La mujer del puerto, de Arturo Ripstein

 

“La mujer del puerto” (1991) es la tercera versión mexicana de la historia de la prostituta que, sin desearlo ni imaginarlo, comete incesto con su hermano. Basada libremente en un relato de Guy de Maupassant (“Le port”), la primera versión cinematográfica la filma, en 1933, el director de origen ruso Arcady Boytler.

En ella aparecía Andrea Palma dándose los aires de languidez exótica de una Marlene Dietrich, como calcada de la estética satinada de la Paramount al servicio de las fantasía de Von Sternberg. Melodrama esencial y canónico, esa  “mujer del puerto” funda una tradición en el cine mexicano: el de las prostitutas sacrificadas, envueltas y arrastradas por un sino fatal, verdaderas “Víctimas del pecado” como llamó Emilio “Indio” Fernández a una de sus incursiones en el melodrama prostibulario.

La versión de Arturo Ripstein contradice el espíritu de su antecesora. Esta mujer del puerto hace añicos la figura de la puta noble, de gestos señoriales y generosidad a toda prueba que, en el cine clásico mexicano, encarnaran tantas veces Andrea Palma o Dolores del Río.

En un mundo encanallado, similar en sordidez a los de “Principio y fin” o “Profundo carmesí”, no hay lugar para la dignidad del gesto: la mujer del puerto, como su madre y su hermano, son personajes agobiados por la miseria y la violencia del entorno. El incesto no es solo el componente trágico de una historia de pasiones desatadas; es un dato de la realidad. Por eso, no es casual que Ripstein y la guionista Paz Alicia Garcíadiego afirmen que la película nace de la necesidad de arraigar el tema del incesto en las experiencias cotidianas de esos sectores paupérrimos que habitan en cualquier ciudad o puerto de Latinoamérica.  
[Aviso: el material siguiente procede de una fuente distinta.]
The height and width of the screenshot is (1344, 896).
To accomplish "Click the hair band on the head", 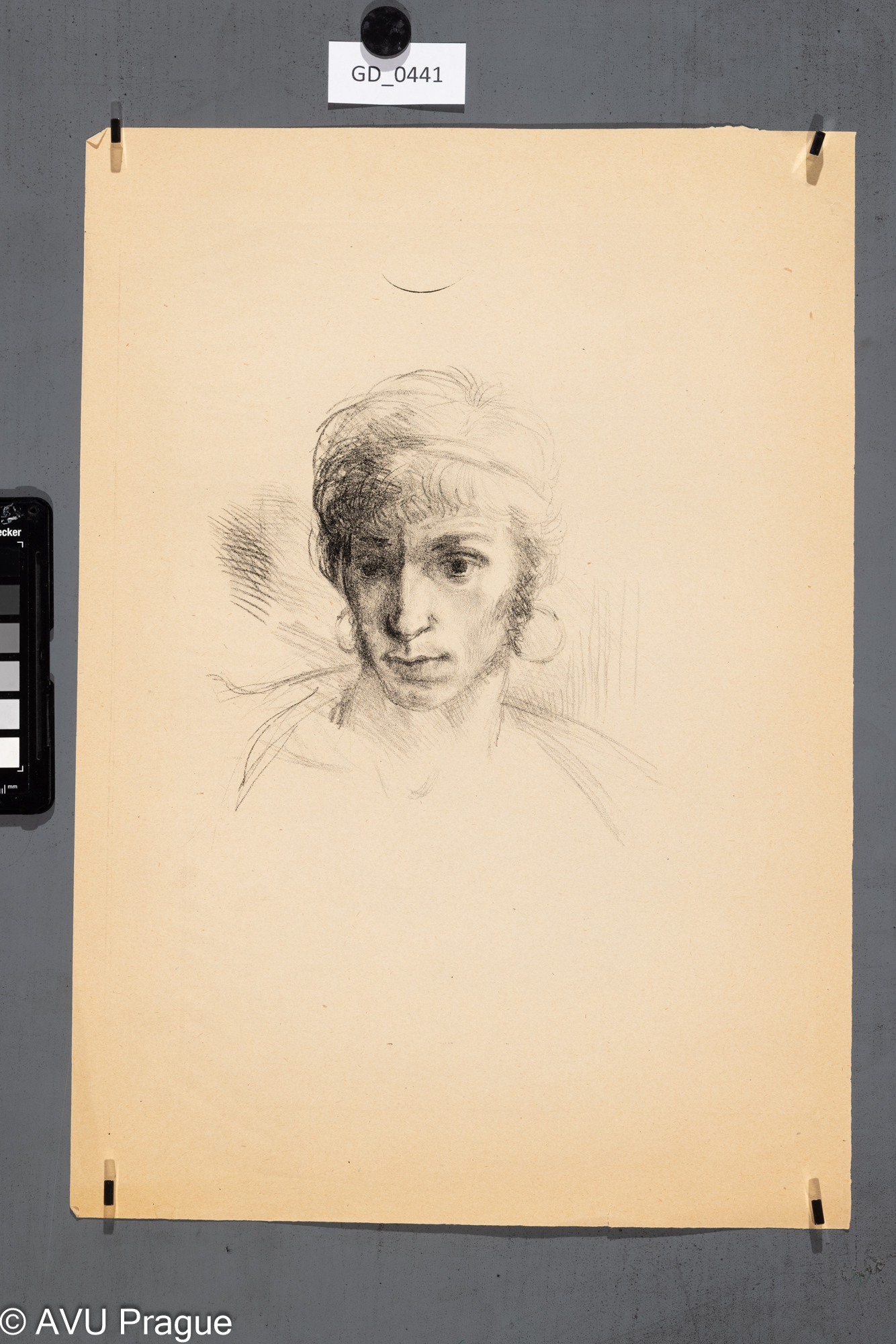I will tap(470, 464).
La acción transcurre en espacios cerrados donde se actúan situaciones extremas y episodios que rozan los límites. Escenarios de un teatro de la crueldad donde los personajes se desgarran y mantienen a la intemperie, desprovistos de cualquier afecto. Ripstein filma, sin piedad, la decadencia y la descomposición de las cosas y los seres. Las paredes carcomidas, las huellas de la humedad, los ambientes desastrados, el mobiliario arrumado, las carnes flácidas.

“La mujer del puerto” es, sin duda, la película más cerrada y agobiante de Ripstein.
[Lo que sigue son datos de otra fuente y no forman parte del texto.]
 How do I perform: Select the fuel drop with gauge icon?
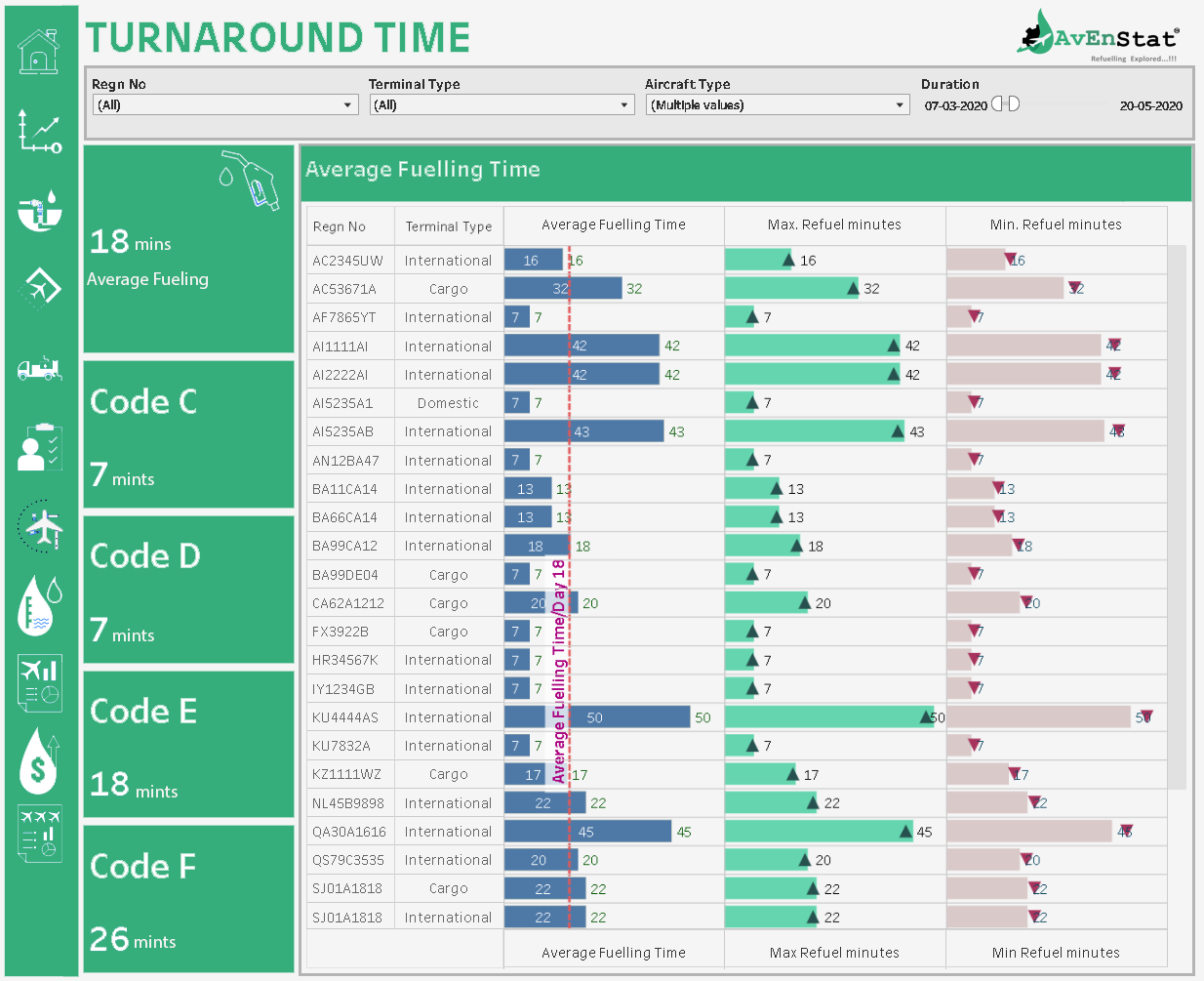point(39,605)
Planos secuencias dilatados –rasgo de estilo del director- marcan los movimientos sinuosos de esos perdedores que se humillan y confirman su mala fortuna. Como en sus mejores películas (“El lugar sin límites”,  “Mentiras piadosas”,  “Principio y fin”, “La reina de la noche”), todo se mueve entre el naturalismo radical y la estilización neta.
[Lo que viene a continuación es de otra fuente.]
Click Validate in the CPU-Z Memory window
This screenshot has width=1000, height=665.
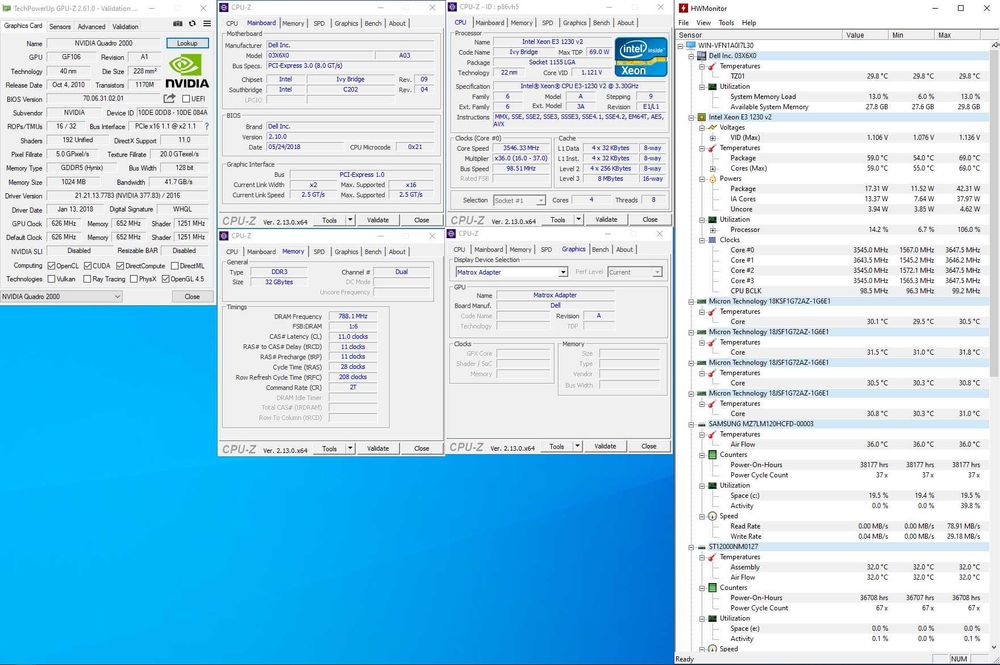point(377,449)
En el transcurso de las secuencias, la fotografía se va ensombreciendo, el ritmo de las escenas se desacelera, la banda sonora se llena de melodías o lamentos de desesperanza. Los boleros que oímos, más allá de una mera función ambiental, remiten a un modo de relacionarse con la sordidez. La linealidad del relato se quiebra en múltiples versiones de la misma historia; todas dan cuenta de los destinos de esos personajes poseídos por alguna obsesión que los lleva a destruirse.

“La mujer del puerto” es ejemplar del método de Ripstein, de su “laboratorio dramático”: encerrados en un “huis clos”, los protagonistas se someten a la observación agobiante de su creador.